● **EXERCISE**
Only one stretch of the data below should be repeated: the lines from the line containing "供應18650電池跌落試驗機 滿足GB31241-2014 (452, 803)" through the line containing "Producten (31, 988)", inclusive, exactly as they are.

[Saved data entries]

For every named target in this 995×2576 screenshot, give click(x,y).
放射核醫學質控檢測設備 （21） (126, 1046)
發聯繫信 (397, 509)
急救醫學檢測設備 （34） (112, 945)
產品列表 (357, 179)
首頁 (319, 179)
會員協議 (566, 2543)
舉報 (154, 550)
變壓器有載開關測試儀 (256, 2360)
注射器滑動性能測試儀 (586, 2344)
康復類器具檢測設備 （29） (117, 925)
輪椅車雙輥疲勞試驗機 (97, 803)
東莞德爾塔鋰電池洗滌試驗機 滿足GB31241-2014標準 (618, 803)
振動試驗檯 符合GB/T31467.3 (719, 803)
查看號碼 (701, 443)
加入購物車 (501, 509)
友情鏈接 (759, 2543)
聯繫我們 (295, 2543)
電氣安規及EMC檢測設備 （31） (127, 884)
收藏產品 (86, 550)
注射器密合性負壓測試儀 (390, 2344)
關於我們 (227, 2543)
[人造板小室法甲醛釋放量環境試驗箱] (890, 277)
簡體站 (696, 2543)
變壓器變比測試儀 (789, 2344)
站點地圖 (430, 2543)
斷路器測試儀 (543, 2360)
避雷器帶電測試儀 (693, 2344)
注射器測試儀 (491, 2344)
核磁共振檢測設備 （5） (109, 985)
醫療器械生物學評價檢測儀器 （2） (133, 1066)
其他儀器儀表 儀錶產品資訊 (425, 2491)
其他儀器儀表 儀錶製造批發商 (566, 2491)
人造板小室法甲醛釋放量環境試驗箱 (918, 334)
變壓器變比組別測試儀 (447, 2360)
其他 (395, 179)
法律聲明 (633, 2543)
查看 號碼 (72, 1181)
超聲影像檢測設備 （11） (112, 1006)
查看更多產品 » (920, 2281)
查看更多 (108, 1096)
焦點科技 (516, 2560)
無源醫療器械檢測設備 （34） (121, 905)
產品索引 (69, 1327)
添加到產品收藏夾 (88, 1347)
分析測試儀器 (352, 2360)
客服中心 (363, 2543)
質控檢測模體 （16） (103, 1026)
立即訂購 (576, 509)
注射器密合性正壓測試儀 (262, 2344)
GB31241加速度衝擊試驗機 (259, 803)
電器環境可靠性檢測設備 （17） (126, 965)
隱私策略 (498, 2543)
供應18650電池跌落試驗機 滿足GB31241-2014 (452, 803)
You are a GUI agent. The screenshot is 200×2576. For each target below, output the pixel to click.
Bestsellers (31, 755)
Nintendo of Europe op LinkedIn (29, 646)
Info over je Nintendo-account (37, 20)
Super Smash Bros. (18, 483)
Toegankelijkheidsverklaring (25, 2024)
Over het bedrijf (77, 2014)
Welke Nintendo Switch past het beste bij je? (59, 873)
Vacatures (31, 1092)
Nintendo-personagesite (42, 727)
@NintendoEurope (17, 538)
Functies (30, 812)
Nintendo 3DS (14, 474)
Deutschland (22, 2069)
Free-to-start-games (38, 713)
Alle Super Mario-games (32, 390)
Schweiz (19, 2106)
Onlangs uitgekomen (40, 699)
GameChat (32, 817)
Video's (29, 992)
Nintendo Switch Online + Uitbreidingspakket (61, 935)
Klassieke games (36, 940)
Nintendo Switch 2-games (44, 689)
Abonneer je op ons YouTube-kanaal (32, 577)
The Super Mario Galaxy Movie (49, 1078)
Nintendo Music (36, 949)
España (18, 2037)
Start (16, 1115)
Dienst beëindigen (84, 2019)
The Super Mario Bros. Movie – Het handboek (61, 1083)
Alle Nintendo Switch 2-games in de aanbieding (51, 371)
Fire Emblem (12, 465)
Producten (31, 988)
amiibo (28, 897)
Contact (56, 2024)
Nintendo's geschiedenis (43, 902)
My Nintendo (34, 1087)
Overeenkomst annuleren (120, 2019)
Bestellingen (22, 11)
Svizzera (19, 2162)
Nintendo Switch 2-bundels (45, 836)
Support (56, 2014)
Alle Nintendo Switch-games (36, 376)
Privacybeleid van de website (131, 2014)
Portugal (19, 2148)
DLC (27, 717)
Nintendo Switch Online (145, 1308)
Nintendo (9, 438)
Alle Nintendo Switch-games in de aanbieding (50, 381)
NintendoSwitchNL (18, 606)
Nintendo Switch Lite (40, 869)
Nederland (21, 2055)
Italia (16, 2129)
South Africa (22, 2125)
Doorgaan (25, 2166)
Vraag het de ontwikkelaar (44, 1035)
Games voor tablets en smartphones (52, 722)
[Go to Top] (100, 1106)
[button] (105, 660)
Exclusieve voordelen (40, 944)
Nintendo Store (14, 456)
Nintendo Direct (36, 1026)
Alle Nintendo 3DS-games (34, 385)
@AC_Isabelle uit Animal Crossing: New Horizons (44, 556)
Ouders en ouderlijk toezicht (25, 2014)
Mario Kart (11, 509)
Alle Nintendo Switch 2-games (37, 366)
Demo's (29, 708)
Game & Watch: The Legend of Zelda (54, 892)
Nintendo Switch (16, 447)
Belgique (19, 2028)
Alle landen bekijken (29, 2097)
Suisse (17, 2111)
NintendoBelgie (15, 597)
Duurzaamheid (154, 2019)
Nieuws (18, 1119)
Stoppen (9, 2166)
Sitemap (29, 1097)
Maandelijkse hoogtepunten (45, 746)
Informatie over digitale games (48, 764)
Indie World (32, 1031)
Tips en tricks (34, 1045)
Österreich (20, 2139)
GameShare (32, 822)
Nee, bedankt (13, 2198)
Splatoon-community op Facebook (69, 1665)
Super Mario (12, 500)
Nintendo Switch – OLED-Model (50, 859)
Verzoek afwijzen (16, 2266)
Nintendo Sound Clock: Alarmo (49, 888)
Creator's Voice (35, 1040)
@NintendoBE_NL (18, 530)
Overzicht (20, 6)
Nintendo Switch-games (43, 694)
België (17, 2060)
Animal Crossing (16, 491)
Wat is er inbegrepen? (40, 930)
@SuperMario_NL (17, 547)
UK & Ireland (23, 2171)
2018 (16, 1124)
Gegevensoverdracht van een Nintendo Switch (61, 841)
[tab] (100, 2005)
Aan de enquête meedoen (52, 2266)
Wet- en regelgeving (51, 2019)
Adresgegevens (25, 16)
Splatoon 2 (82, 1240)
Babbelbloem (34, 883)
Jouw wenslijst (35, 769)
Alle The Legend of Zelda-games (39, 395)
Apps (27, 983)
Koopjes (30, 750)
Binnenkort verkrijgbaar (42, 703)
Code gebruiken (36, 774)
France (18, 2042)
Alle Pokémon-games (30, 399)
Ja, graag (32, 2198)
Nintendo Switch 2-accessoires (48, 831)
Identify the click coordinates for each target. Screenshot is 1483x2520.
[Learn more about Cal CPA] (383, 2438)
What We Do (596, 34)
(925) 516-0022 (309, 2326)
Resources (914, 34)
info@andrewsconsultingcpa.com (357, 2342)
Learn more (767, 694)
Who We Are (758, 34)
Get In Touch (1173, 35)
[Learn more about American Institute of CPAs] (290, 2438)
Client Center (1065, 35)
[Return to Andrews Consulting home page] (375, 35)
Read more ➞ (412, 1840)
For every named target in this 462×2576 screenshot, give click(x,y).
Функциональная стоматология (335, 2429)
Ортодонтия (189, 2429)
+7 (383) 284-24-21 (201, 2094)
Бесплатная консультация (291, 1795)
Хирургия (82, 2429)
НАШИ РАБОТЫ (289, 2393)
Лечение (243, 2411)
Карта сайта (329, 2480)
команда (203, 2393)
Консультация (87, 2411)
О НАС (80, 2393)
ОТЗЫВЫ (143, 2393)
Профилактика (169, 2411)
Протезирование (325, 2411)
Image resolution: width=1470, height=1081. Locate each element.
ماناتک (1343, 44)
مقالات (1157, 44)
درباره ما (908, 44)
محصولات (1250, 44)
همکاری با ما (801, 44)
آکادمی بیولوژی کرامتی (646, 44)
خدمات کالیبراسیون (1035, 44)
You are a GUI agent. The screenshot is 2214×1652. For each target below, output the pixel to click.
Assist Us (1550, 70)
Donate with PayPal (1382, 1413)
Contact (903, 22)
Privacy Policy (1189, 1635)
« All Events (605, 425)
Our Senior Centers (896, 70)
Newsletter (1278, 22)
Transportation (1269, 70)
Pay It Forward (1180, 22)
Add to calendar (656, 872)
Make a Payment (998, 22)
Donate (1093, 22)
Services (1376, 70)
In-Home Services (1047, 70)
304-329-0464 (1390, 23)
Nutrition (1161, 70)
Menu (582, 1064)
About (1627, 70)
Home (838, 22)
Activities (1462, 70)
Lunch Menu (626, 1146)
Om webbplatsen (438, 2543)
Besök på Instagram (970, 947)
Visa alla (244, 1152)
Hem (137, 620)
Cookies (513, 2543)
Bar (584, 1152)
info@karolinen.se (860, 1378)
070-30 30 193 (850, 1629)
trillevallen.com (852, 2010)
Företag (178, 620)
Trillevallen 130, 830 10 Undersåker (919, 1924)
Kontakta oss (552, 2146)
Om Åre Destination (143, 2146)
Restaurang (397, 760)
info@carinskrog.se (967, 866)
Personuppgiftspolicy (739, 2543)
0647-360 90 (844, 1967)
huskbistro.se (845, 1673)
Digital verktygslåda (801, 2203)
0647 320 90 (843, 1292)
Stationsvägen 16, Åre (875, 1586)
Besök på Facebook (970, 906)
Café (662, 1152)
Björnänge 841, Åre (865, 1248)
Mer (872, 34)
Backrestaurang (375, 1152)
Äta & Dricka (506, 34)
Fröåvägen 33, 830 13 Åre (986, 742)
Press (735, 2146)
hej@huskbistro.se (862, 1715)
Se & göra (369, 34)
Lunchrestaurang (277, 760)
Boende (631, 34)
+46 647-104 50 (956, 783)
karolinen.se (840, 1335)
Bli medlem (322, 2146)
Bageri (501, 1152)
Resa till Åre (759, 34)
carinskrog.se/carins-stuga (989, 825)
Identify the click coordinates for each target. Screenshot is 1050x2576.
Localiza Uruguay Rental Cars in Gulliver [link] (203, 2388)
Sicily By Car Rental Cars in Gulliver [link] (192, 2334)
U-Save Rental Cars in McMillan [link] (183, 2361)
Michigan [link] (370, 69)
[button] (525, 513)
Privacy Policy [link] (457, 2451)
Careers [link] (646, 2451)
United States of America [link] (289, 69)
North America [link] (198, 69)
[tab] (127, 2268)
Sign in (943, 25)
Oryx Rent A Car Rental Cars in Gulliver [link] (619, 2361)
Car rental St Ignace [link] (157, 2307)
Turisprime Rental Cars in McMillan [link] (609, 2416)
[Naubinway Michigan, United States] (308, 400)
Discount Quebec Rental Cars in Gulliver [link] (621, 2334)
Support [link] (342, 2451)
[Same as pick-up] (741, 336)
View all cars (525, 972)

● **RESULT**
供應18650電池跌落試驗機 滿足GB31241-2014 (452, 803)
You are a GUI agent. The screenshot is 200×2576. For each target below, output the pixel to click.
Bestsellers (31, 755)
Nintendo of Europe op LinkedIn (29, 646)
Info over je Nintendo-account (37, 20)
Super Smash Bros. (18, 483)
Toegankelijkheidsverklaring (25, 2024)
Over het bedrijf (77, 2014)
Welke Nintendo Switch past het beste bij je? (59, 873)
Vacatures (31, 1092)
Nintendo-personagesite (42, 727)
@NintendoEurope (17, 538)
Functies (30, 812)
Nintendo 3DS (14, 474)
Deutschland (22, 2069)
Free-to-start-games (38, 713)
Alle Super Mario-games (32, 390)
Schweiz (19, 2106)
Onlangs uitgekomen (40, 699)
GameChat (32, 817)
Video's (29, 992)
Nintendo Switch Online + Uitbreidingspakket (61, 935)
Klassieke games (36, 940)
Nintendo Switch 2-games (44, 689)
Abonneer je op ons YouTube-kanaal (32, 577)
The Super Mario Galaxy Movie (49, 1078)
Nintendo Music (36, 949)
España (18, 2037)
Start (16, 1115)
Dienst beëindigen (84, 2019)
The Super Mario Bros. Movie – Het handboek (61, 1083)
Alle Nintendo Switch 2-games in de aanbieding (51, 371)
Fire Emblem (12, 465)
Producten (31, 988)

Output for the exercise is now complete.